A federal court must accord state court judgments the same preclusive effect as other courts within that state. See U.S. Const. art. IV, § 1; Brooks v. Giuliani, 84 F.3d 1454, 1463 (2d Cir.), cert. denied sub nom. Brooks v. Pataki, 136 L. Ed. 2d 375, 117 S. Ct. 480 (1996); Burgos v. Hopkins, 14 F.3d 787, 790 (2d Cir. 1994).
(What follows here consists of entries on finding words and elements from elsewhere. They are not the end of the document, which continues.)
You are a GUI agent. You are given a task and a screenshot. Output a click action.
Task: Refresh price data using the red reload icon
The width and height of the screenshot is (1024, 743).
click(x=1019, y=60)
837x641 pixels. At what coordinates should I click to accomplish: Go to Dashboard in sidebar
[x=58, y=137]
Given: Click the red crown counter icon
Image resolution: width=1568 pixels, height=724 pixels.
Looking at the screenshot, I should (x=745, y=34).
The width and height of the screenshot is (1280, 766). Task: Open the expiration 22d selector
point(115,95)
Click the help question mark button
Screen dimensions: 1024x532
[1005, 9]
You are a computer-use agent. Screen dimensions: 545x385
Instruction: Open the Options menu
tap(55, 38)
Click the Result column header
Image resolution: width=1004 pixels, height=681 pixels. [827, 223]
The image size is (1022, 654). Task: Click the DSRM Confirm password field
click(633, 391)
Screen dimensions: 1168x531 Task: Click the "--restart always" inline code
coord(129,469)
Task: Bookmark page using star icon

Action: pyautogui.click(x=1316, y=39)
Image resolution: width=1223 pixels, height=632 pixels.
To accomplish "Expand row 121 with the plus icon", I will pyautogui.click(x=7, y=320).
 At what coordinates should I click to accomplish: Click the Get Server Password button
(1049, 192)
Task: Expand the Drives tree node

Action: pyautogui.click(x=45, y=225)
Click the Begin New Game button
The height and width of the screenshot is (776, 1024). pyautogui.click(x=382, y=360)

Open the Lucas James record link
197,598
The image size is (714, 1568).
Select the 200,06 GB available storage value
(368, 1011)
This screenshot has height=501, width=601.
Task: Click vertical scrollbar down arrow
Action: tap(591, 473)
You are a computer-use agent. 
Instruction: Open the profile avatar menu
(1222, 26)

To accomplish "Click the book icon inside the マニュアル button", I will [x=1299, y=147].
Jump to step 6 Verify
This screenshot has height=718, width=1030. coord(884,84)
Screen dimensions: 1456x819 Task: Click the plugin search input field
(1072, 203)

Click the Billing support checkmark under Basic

Under New York law, the transactional approach to res judicata bars "a later claim arising out of the same factual grouping as an earlier litigated claim even if the later claim is based on different legal theories or seeks dissimilar or additional relief." Burgos, 14 F.3d at 790; see also Brooks, 84 F.3d at 1463.
Plaintiff Hennessy argues that res judicata does not bar this action because the order dismissing his state court complaint was not a final judgment, but rather a non-final order that affects final judgment and may, but need not, be appealed until after final judgment has been entered. See N.Y. C.P.L.R. § 5501(a)(1). He does not dispute that if Justice Gammerman's decision was sufficiently final it would bar the present action that seeks to recover the same benefits in this Court as he sought in New York State court, although under a different theory. He argues that the pendency of Local 18A's counterclaim against him prevented the dismissal of his claim against Local 18A from becoming a final judgment. Hennessy's argument confuses the distinction between finality for purposes of res judicata and finality for purposes of appeal.
The requirement of finality for purposes of res judicata does not necessarily mean a final judgment in an action. See Bannon v. Bannon, 270 N.Y. 484, 489, 1 N.E.2d 975 (1936). As explained by the New York Court of Appeals,
[The words 'final judgment'] may include any judicial decision upon a question of fact or law which is not provisional and subject to change and modification in the future by the same tribunal.... The essential element of a conclusive adjudication is finality of the proceedings. A judicial decision can constitute a conclusive adjudication of [a] question of fact or law only when rendered in a proceeding in which a court had jurisdiction to render an irrevocable and final decision upon such question. 'The effect of an adjudication ... must always depend upon the nature of the proceeding.' Everett v. Everett, 180 N.Y. 452, 461, 73 N.E. 231, 233.... The test then is not the form of the decision, but the nature of the proceedings in which the adjudication is made.